Hoje, a atitude está mudando, especialmente pela mobilização em favor do suicídio assistido, um tipo de morte em que o próprio paciente terminal põe fim à vida, com a ajuda de um profissional de saúde. Alguns países já legalizaram a prática, enquanto outros estão estudando o assunto.
Naturalmente, o tema é complexo e desperta debate. A Igreja Adventista tem uma postura responsável e realista. Ela defende a santidade da vida e o uso da tecnologia médica, mas reconhece que, à luz da promessa da vida eterna, não precisamos nos agarrar desesperadamente a um fio de vida, na tentativa de prolongar artificialmente um estado vegetativo ou “o processo de morrer” por tempo indefinido (Declarações da Igreja [CPB, 2012], p. 87). Afinal, em última instância, a “primeira morte” é um sono reversível e a vitória garantida na cruz é sobre a “segunda morte”, a eterna.
Por motivos óbvios, muitos são contra o suicídio assistido. “Nossa sociedade está rapidamente se tornando confortável com a noção de morte sob demanda”, protestou a escritora Kim Kuo em uma matéria publicada na revista Christianity Today em setembro de 2015. Ela menciona que seu marido fez a opção certa pela vida e lutou dez anos contra um câncer, sem perder a fé e a esperança em Deus.
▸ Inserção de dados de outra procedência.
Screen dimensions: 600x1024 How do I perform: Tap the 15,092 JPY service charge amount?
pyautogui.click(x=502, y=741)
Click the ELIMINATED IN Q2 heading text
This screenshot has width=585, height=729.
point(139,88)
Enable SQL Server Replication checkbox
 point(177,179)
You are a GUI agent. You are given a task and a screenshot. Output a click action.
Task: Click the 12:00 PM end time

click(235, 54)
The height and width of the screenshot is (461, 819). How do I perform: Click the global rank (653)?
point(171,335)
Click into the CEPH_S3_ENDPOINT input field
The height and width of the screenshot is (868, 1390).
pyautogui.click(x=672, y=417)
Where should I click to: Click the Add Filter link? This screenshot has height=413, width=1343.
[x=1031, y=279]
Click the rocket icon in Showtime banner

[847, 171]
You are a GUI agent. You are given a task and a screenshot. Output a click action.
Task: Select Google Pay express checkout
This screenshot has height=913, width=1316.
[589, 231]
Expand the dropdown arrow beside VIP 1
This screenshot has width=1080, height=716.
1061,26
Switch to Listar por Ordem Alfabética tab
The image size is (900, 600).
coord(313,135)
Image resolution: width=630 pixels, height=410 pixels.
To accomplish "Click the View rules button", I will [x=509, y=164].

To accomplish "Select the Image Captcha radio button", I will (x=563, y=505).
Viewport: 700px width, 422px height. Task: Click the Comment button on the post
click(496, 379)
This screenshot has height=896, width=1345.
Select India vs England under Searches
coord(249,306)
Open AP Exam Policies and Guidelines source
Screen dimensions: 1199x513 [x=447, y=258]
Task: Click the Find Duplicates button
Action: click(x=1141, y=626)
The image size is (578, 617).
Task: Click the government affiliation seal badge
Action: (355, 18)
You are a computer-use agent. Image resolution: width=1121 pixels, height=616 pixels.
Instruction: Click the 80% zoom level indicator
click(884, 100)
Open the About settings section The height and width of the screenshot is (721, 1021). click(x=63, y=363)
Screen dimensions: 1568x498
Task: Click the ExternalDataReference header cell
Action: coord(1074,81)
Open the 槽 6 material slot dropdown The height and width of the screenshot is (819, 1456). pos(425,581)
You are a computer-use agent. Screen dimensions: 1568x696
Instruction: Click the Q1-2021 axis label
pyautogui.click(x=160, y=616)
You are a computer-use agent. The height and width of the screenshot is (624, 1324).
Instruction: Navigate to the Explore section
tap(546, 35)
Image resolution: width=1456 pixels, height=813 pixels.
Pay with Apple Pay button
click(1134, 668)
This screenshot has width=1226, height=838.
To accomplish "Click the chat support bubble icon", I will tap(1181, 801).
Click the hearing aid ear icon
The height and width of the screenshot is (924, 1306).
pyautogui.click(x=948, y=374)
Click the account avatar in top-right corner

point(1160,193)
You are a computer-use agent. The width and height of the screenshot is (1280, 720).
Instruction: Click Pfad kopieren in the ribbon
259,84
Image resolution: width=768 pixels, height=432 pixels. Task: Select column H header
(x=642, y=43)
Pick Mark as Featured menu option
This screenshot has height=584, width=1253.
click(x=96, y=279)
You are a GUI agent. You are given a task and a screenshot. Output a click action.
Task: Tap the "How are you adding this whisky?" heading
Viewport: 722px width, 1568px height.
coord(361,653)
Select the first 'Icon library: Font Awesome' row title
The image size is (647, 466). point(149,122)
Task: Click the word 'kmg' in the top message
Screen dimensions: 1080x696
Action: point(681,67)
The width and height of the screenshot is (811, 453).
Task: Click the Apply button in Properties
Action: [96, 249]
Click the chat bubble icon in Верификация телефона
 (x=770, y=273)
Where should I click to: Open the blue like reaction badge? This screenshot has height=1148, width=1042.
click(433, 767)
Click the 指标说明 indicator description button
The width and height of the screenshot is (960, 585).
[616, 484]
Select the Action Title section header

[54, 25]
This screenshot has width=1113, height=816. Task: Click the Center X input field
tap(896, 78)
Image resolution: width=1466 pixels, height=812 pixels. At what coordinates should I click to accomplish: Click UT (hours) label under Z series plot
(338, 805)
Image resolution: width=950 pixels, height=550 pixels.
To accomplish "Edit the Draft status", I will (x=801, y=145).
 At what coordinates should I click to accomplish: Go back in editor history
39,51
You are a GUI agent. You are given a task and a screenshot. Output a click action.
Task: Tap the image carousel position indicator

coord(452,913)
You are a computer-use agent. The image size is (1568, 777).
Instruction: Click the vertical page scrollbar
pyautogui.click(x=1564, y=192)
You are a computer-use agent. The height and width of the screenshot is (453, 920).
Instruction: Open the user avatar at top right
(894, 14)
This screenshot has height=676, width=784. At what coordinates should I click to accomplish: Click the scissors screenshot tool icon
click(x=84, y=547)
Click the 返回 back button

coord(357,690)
No entanto, existem nomes fortes que defendem a prática do suicídio assistido, como o teólogo suíço Hans Küng, autor de A Dignified Dying (SCM, 1995). Em 2015, devido ao Mal de Parkinson, ele chegou a considerar essa possibilidade. Os anglicanos George Carey, ex-arcebispo da Cantuária, e Desmond Tutu, arcebispo emérito da Cidade do Cabo (África do Sul) e Nobel da Paz em 1984, também passaram a advogar esse “direito”.
Em face da dura realidade, o dever da sociedade é aprimorar o sistema de assistência nas fases críticas da vida, sabendo que nove em dez casos de suicídio são evitáveis. O estudo do governo para a criação do sistema de ligação gratuita pelo número 188, por enquanto disponível apenas no Rio Grande do Sul, é o primeiro passo. As igrejas e famílias, em especial, podem fazer muito para ajudar a identificar sinais de alerta e prevenir suicídios. A atitude mais importante é ouvir com acolhimento quem tem sido assediado por pensamentos suicidas.
Para quem está sofrendo uma perda dessa natureza, uma palavra de esperança. Embora o suicídio não seja moralmente neutro, também não é um pecado imperdoável. A Bíblia registra sete casos de suicídio em contextos negativos, mas não pronuncia juízo de valor sobre o ato, um silêncio que é interpretado de maneiras opostas. Ninguém deve julgar uma vida por um ato radical em um momento de desespero ou desequilíbrio químico. O julgamento é feito por um justo Juiz, o Deus da esperança e da misericórdia.